The USD/CHF pair edged higher during early Asian trading on Friday, climbing to around 0.8145, up 0.22% on the day. The surge comes after US President Donald Trump imposed a steep 39% tariff on Swiss imports, triggering a sharp decline in the Swiss Franc (CHF) and lifting the US Dollar.
The tariff announcement has placed the CHF among the weakest-performing G10 currencies, with market participants reacting to the unexpectedly high rate. While the White House confirmed it would maintain minimum global tariffs at 10%, Switzerland was hit with a far more aggressive rate, increasing trade tensions and weighing on the Franc.
Fed Holds Steady, Focus Shifts to US Jobs Data
Earlier this week, the Federal Reserve kept interest rates unchanged, holding the federal funds rate steady at 4.25%–4.5%, in line with expectations. During the post-meeting press conference, Fed Chair Jerome Powell refrained from offering specific guidance for the upcoming September meeting, noting that policymakers would need more time to assess how recent tariffs may affect inflation and consumer prices.
Eyes on Key US Labor Market Data
All attention now turns to the July US Nonfarm Payrolls (NFP) report, due later today. Analysts forecast a gain of 110,000 jobs, down from June’s 147,000, while the Unemployment Rate is expected to tick higher to 4.2% from 4.1%.

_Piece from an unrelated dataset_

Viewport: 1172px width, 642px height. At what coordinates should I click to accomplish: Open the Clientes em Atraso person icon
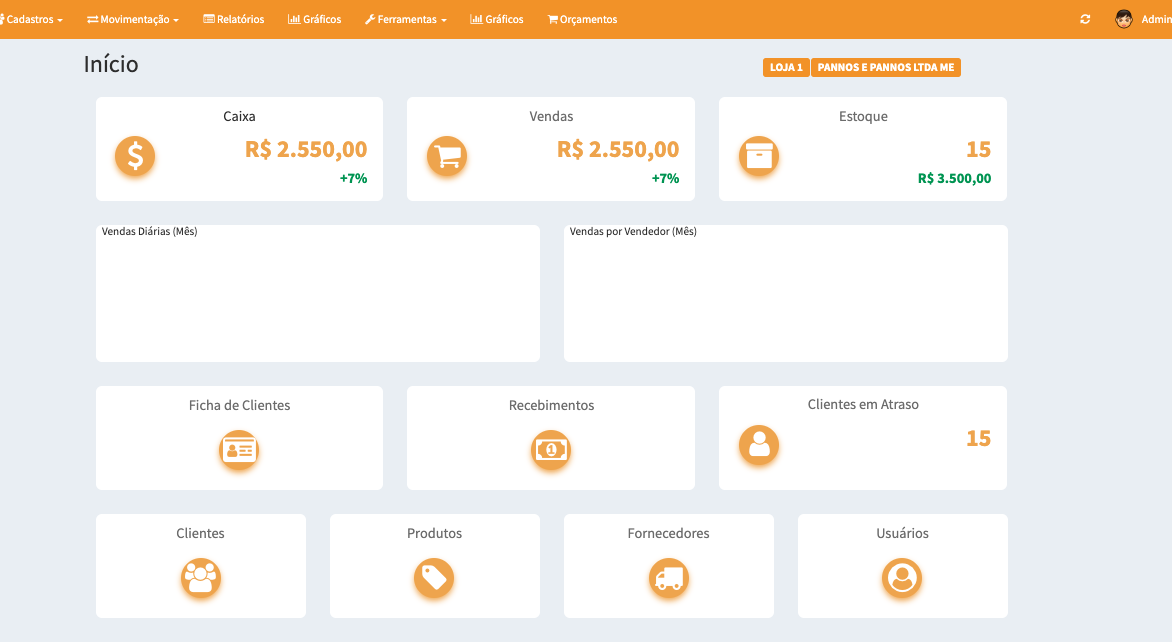pyautogui.click(x=759, y=445)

Wage growth will also be in focus, with Average Hourly Earnings projected to rise 3.8% year-over-year, slightly above the previous 3.7% reading. If the labor data disappoints, it could trigger a pullback in the US Dollar and limit further upside for USD/CHF.
USD/CHF Outlook
As geopolitical tensions and tariff shocks rattle currency markets, the USD/CHF pair may remain volatile ahead of the US jobs data. A stronger-than-expected report could push the pair toward new highs, while any signs of labor market weakness may offer a temporary reprieve for the Swiss Franc.